2014-08-26 Thread Kyotaro HORIGUCHI
Hello,

  I condiered it but select() frequently (rather in most cases when
  send() blocks by send buffer exhaustion) fails to predict that
  following send() will be blocked. (If my memory is correct.)  So
  the final problem would be blocked send()...
 
 My point was to put the socket in non-blocking mode, so that send()
 will return immediately with EAGAIN instead of blocking, if the send
 buffer is full. See WalSndWriteData for how that would work, it does
 something similar.

I confused it with what I did during writing this patch. select()
- blocking send(). Sorry for confusing the discussion. I
understand correctly what you mean and It sounds reasonable.
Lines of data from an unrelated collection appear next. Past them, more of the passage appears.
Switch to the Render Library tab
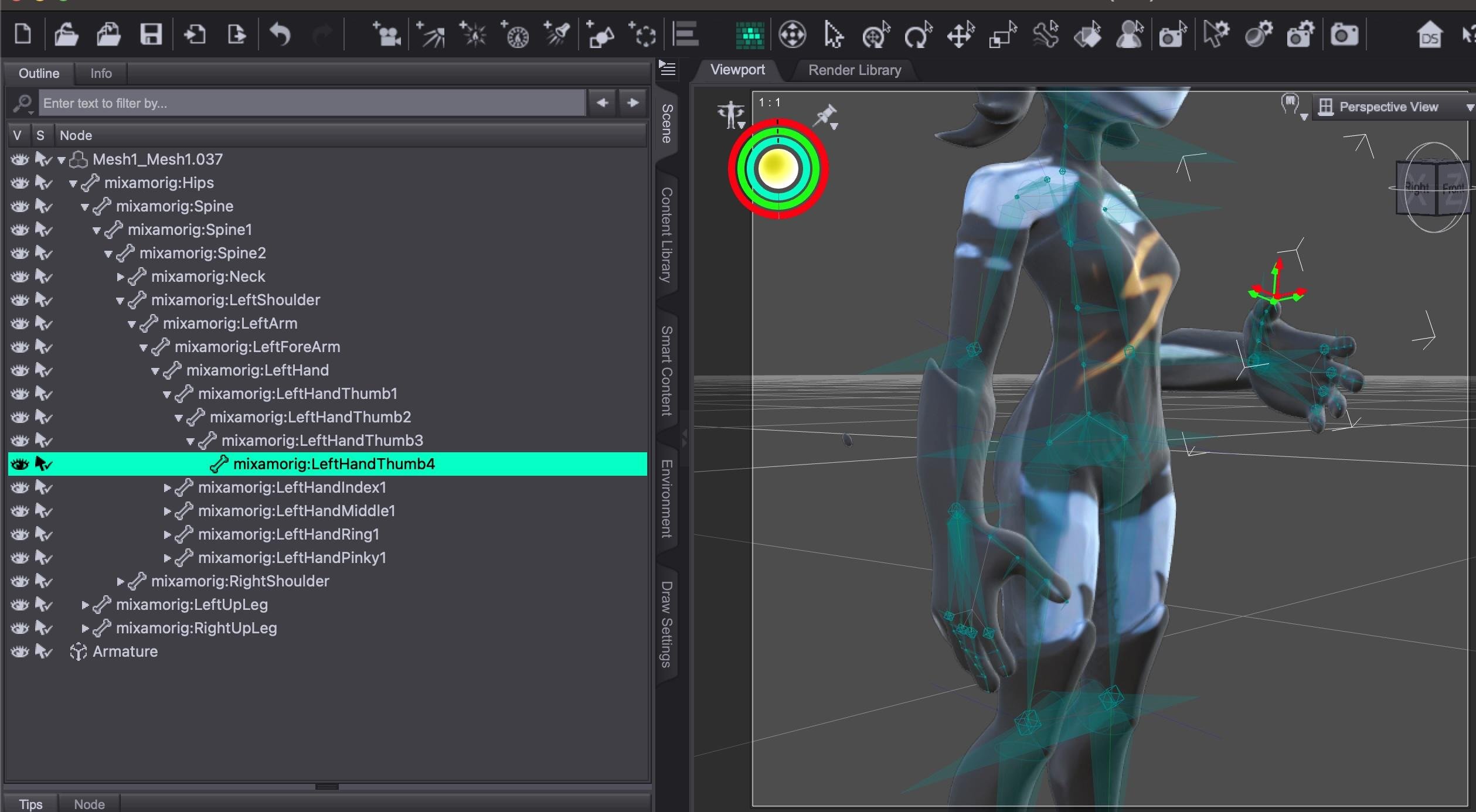Viewport: 1476px width, 812px height. [x=854, y=70]
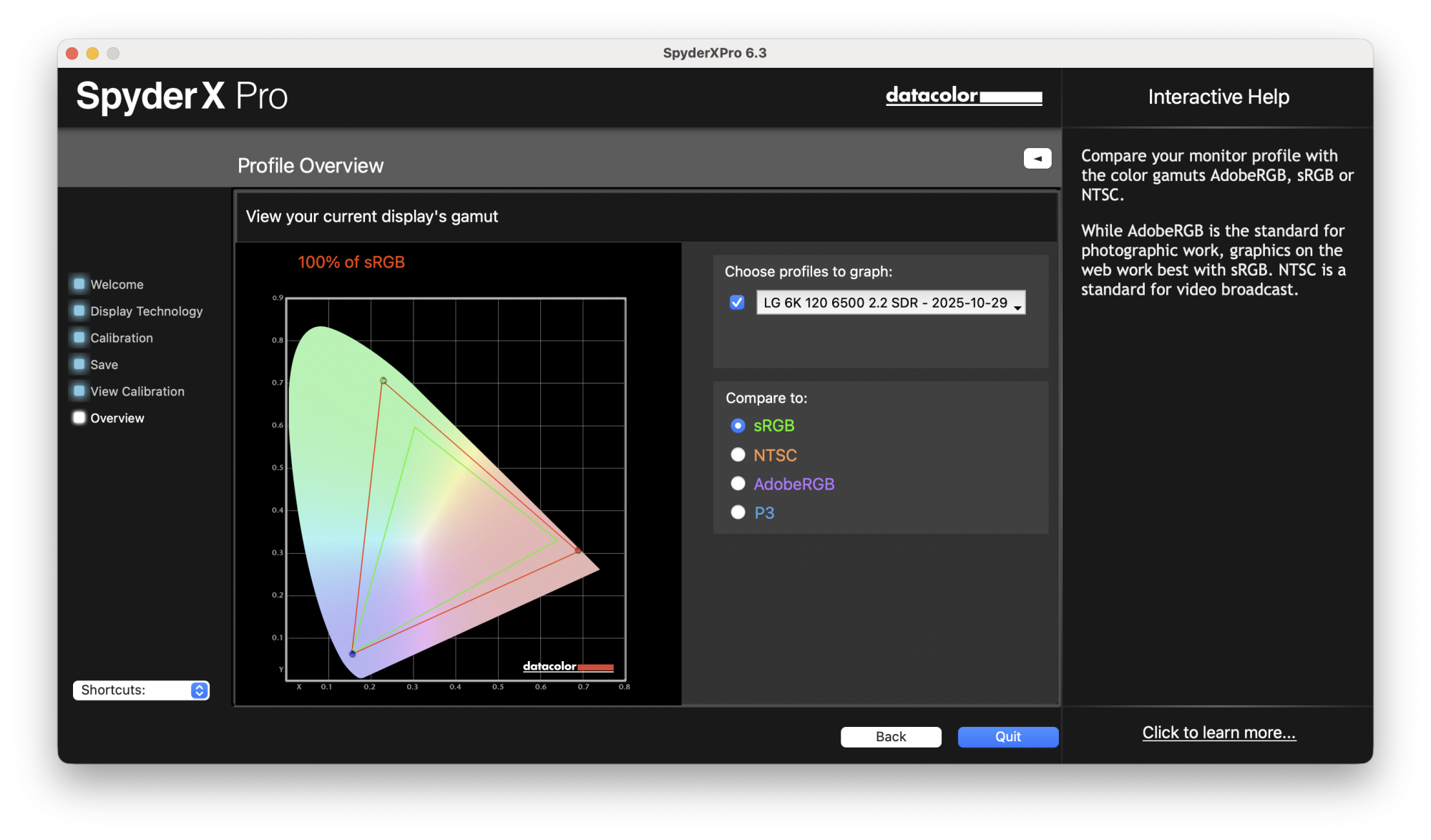Uncheck the LG 6K profile checkbox
Viewport: 1431px width, 840px height.
pyautogui.click(x=736, y=303)
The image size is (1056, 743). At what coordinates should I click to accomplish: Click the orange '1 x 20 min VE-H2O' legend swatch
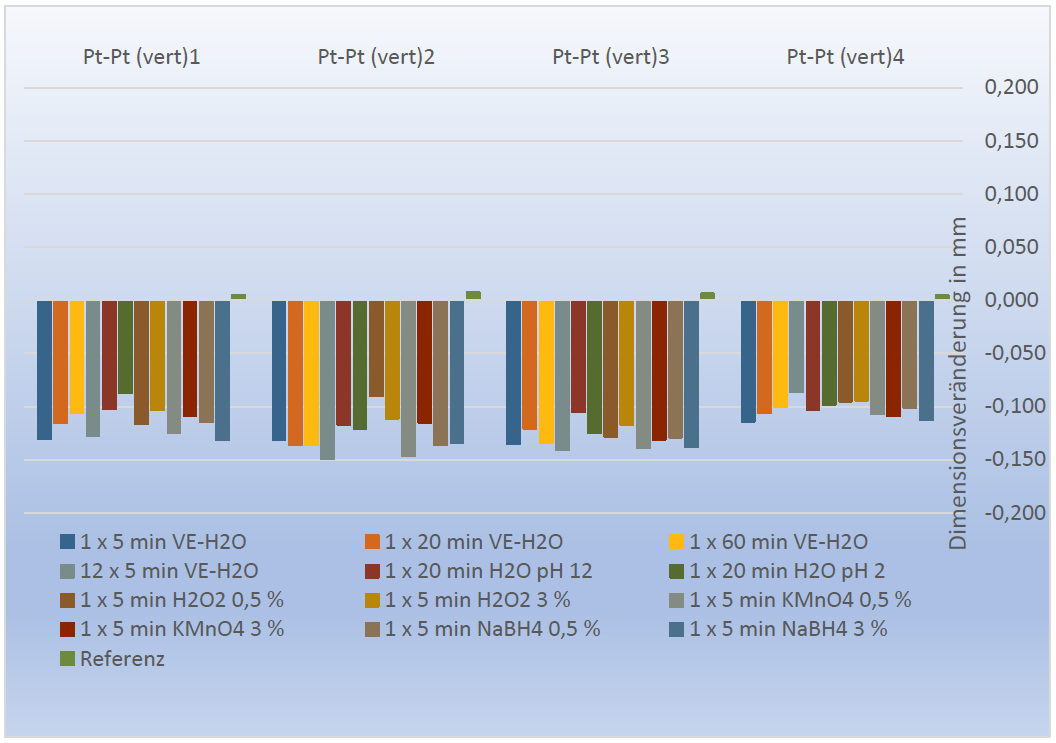(x=372, y=542)
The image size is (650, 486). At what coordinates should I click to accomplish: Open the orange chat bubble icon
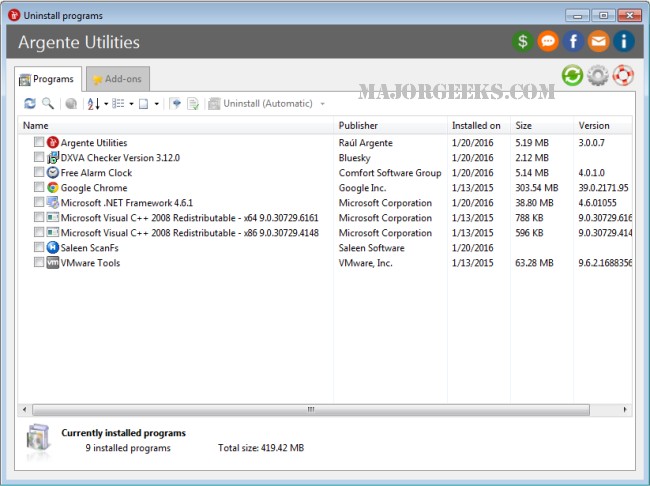coord(548,42)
  I agree it's pretty hard to define any reasonable timeout here. I
  think it would be fine to just cut the connection; even if you don't
  block while sending, you'll probably reach a CHECK_FOR_INTERRUPT()
  somewhere higher in the stack and kill the connection almost as
  abruptly anyway. (you can't violate the protocol, however)
 
  Yes, closing the blocked connection seems one of the most smarter
  way, checking the occurred interrupt could avoid protocol
  violation. But the problem for that is that there seems no means
  to close sockets elsewhere the blocking handle. dup(2)'ed handle
  cannot release the resource by only itself.
 
 I didn't understand that, surely you can just close() the socket?
 There is no dup(2) involved. And we don't necessarily need to close
 the socket, we just need to avoid writing to it when we're already in
 the middle of sending a message.

My assumption there was select() and *blocking* send(). So the
sentence cited is out of point from the first.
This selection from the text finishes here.